COLUMBIA, MO - JANUARY 28: Jordan Tolbert #32 of the Texas Tech Red Raiders reacts after committing a foul during the game against the Missouri Tigers on January 28, 2012 at Mizzou Arena in Columbia, Missouri. (Photo by Jamie Squire/Getty Images)
This is the last installment of five I'm going to do for the Top 25 returners. For the top 5 I'll be doing them one by one. For the newbies, no Freshmen, no transfers.
10 Jordan Tolbert, Sophomore, Texas Tech
Doubling as perhaps my favorite non KU player in the league, Tolbert actually finished with under a 100 ORtg, but much of that had to do with him being the only real option for the worst team in the league, and he was the focal point of opposing defenses, who overwhelmed him with numbers, talent and experience.
That's not to say Tolbert's season was without positives, however. He carried the Red Raider offense (28.5% usage rate) and shot 52% from two. Tolbert was able to draw 6.4 fouls per 40 minutes, 32nd in the country, a very encouraging sign for a Freshman. And he was willing to get the garbage points as well, with a 10.8% offensive rebounding rate that led the team. What's more, Tolbert was no slouch on the defensive end with a 19.2% defensive rebounding rate and a 3.5% block rate. With a pair of top 115 recruits coming to Lubbock next year, Tolbert will have more help and should post a huge season.
9. Sheldon McClellan, Sophomore, Texas
McClellan did a lot of everything for the Longhorns last year, shooting 54% from two, 31% from three and 76% from the line. He shot 42% on two point jumpers, the best on the team, which suggests that an improvement in 3 pt% should be coming next year as well. In addition to the scoring, McClellan was fourth on the team in offensive rebounding, had just a 10.3% turnover rate, committed just 1.6 fouls per 40 minutes, and drew 4.5 fouls per 40 minutes. With J'Covan Brown gone he'll probably be Texas's primary outside scorer, and while he won't dominate in any other area he will contribute in all of them.

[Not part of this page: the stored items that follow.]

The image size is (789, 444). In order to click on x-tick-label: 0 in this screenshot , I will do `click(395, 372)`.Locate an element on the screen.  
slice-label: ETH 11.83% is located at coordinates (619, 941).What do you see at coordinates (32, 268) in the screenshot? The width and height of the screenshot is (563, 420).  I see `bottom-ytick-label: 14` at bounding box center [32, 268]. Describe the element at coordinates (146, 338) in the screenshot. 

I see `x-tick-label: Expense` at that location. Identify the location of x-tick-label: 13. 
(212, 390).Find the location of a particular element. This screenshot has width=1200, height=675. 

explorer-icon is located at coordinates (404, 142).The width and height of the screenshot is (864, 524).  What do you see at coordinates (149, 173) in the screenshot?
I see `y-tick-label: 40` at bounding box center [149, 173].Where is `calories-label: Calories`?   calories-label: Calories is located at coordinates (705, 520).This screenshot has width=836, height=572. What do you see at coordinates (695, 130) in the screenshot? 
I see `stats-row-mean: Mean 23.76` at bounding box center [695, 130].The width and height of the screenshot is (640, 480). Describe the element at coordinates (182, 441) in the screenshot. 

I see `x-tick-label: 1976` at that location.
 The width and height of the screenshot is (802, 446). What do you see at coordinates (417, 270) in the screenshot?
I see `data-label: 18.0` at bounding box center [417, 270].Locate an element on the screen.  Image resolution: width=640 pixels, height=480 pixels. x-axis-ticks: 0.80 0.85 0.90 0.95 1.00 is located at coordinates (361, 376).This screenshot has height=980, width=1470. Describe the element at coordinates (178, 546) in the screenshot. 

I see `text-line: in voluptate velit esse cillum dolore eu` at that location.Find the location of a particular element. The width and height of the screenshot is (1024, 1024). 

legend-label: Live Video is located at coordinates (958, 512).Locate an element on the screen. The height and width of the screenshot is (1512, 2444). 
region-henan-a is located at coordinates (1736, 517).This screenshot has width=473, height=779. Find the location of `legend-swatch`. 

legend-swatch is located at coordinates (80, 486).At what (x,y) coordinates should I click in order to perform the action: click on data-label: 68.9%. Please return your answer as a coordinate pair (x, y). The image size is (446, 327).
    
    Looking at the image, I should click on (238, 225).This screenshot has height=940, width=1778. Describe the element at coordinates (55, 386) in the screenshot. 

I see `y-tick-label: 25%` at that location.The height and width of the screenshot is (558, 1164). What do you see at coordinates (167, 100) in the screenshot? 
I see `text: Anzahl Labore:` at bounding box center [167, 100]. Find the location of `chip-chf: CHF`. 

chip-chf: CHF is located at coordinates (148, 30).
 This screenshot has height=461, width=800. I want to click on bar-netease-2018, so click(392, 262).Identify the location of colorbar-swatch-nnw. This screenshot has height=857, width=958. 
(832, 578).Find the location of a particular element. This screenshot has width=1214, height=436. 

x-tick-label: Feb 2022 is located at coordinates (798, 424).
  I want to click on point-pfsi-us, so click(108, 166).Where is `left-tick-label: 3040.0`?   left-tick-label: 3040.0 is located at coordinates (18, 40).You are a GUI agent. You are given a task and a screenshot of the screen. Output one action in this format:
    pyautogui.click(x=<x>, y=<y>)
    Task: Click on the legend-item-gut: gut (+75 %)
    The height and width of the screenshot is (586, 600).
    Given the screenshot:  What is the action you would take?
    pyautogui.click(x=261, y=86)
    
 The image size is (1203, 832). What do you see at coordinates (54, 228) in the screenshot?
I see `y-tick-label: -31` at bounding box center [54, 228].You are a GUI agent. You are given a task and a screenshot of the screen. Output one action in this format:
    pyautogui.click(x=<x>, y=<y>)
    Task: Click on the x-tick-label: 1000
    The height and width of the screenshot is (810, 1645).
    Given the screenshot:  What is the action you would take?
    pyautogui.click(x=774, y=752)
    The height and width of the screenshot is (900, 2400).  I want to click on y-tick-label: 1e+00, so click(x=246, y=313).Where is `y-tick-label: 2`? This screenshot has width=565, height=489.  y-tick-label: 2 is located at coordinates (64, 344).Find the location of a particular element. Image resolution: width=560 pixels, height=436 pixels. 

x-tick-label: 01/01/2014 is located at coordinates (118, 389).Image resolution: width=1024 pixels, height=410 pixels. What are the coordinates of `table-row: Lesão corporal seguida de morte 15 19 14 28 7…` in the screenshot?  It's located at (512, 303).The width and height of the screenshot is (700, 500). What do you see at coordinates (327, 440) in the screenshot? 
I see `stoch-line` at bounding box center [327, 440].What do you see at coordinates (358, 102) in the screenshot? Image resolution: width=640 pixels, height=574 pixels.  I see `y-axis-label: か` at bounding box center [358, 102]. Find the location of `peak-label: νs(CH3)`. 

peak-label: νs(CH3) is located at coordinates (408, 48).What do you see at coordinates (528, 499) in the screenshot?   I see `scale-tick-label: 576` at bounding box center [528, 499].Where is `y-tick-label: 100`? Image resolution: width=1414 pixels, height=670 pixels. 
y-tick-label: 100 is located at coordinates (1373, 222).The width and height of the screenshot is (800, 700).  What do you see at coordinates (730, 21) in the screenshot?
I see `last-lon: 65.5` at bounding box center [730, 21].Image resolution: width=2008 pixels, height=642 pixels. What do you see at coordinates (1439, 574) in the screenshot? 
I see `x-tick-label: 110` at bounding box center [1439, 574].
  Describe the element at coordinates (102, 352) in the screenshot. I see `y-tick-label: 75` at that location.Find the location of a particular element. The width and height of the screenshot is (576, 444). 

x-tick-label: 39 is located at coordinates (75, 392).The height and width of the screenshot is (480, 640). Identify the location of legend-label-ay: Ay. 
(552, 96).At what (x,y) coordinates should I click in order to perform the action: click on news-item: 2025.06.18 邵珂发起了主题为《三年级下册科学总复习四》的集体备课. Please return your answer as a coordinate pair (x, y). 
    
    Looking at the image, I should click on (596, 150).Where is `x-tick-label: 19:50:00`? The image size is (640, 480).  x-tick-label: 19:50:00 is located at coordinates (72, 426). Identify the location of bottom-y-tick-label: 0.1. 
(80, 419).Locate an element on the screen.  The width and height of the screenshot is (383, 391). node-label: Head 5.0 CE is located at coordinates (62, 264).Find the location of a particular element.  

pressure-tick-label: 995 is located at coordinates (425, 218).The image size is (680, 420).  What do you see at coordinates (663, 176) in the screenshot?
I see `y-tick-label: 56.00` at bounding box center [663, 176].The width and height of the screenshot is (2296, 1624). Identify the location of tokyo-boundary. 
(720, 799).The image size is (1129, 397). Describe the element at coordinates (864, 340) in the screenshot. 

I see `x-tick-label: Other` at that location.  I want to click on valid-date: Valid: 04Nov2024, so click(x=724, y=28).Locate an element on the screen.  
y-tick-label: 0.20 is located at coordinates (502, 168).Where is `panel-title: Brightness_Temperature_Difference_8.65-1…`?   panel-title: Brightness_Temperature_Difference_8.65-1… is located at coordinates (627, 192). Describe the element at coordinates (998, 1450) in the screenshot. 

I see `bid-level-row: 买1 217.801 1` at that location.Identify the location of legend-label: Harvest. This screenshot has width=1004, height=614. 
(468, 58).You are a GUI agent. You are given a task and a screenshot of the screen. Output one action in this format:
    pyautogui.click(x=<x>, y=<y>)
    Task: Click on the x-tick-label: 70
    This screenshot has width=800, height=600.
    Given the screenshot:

8. Melvin Ejim, Junior, Iowa State
I am torn on where Ejim should go on this list. On one hand, he shot 56% from two, being adept at scoring at the rim and from farther away from the basket. And he also had a 20.4% defensive rebounding rate and shot 76% from the line. On the other hand, 60% of his two point jumpers were assisted on, and with Royce White gone (and impossible to replace) I wonder whether he'll get the ball in favorable spots enough to make this kind of an impact. Add in the fact that Scott Christopherson, who shot 46% from three, is gone and the lane should be much more clogged up for Ejim.
7. Brady Heslip, Junior, Baylor
Heslip didn't take many shots (19.1%), and had an even lower usage rate (13.1%), but no one in the country was more efficient than the Boston College transfer. Heslip's 138.6 offensive rating led the country. (sidenote: he wasn't good enough to see the floor for BC, but he was good enough to start for a 3 seed in the NCAA tournament?).
Heslip's main weapon, of course, is the three pointer: He took 220 threes last year and made 45.5% of them. He also shot 45.6% from two and 92% from the free throw line. That gave him the 14th best true shooting percentage in the country and that, plus his 7.5% turnover rate, led him to that obscenely high offensive rating. He's not higher on this list because he doesn't defend well and he isn't the focal point of a team's offense. But there's no better shooter in the league, and he doesn't kill the team in other areas offensively.
6. Travis Releford, Senior, Kansas
Releford's calling card is his defense; he's the best perimeter defender in the Big 12 and among the best in the country. His length bothers smaller and bigger guards alike, and he's quick enough to stay in front of both (side note: I am willing to admit I was terribly wrong about his defensive abilities, though I do still say that his ankle injury masked his talent a bit).
But what few people realize is that Releford is quite accomplished offensively as well. His 126.4 offensive rating in conference play was second in the league, and he is a very versatile scorer as well. He took 44% of his field goals at the rim, shot the three fairly well (32.5%) and shot a ridiculous 48% on two point jumpers. Last year his usage rate was just under 14%, but he will likely take a bigger role in this year's offense, and there's little doubt he'll be up to the task: he had a three game stretch in late December/early January where he took 10 or more field goal attempts in each game, and shot over 50% in each game, including a 9-13 effort against Oklahoma which wrapped up the Big 12 player of the week for him. Even if he does end up carrying a bit lighter load however, going 4-6 from the field every game while playing fantastic defense is an extremely valuable player.